101 File storage means 102 Morphological analysis means 103 Keyword storage means 104 Keyword collection means 105 Information classification means 106 Display means 107 Input means 601 Initial keyword selection means 602 Classification keyword refinement means 603 File set generation means 604 Recursive classification control means

Claims

File storage means for storing a file containing text composed of character codes;
Morphological analysis means for performing morphological analysis on the text portion of the file output by the file storage means and outputting together with the identifier of the file;
Keyword storage means for storing keywords for classifying the files;
Using the output of the keyword storage means and the output of the morpheme analysis means as input, collect keywords that match the keywords stored in the keyword storage means from the results of the morpheme analysis and output them together with the identifier of the file Keyword collection means to
Initial keyword selection means for selecting a combination of keywords from the keywords collected by the keyword collection means so that the number of files containing the keywords is greater than a predetermined number ;
Display means for classifying and displaying files by keyword from the keyword selected by the initial keyword selection means and the identifier of the text file containing the selected keyword;
An input means for requesting a classification result different from the classification result of the keyword selected by the initial keyword selection means by the user;
Classification keyword refinement means for selecting a keyword combination different from the keyword selected by the initial keyword selection means by using a keyword collected by the keyword collection means and a keyword other than the keyword selected by the initial keyword selection means When,
File set generation means for generating a set having the keyword selected by the classification keyword refinement means and the identifier of the text file including the keyword as elements;
In the display means, the keyword selected by the classification keyword refinement means and the set of file identifiers generated by the file set generation means are classified and displayed again by keywords,
The initial keyword selection means is
From the keywords collected by the keyword collecting means, arrange the keywords in the order of the number of files in which they appear, select a certain number of keywords from the top to classify them,
An information classification apparatus , wherein when a text including a predetermined keyword is also included in a lower keyword, a file identifier is assigned to the lower keyword .

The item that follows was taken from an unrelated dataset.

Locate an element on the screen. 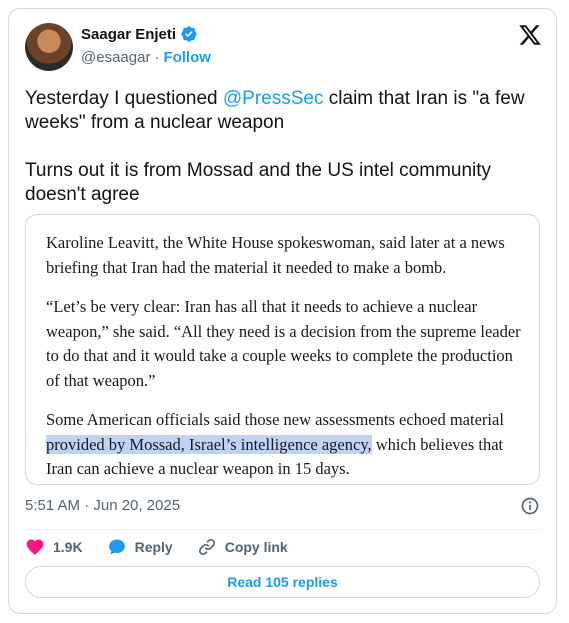 The image size is (569, 623). link-icon is located at coordinates (206, 547).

In classification keyword refinement means,
The keywords collected by the keyword collecting means and using keywords other than the keyword selected by the initial keyword selecting means are arranged in descending order of the number of files in which the keyword appears, and the keywords selected by the initial keyword selecting means are arranged. The information classification apparatus according to claim 1, wherein the information is arranged after being arranged in the order, and a certain number of keywords are selected as refined keywords from the top.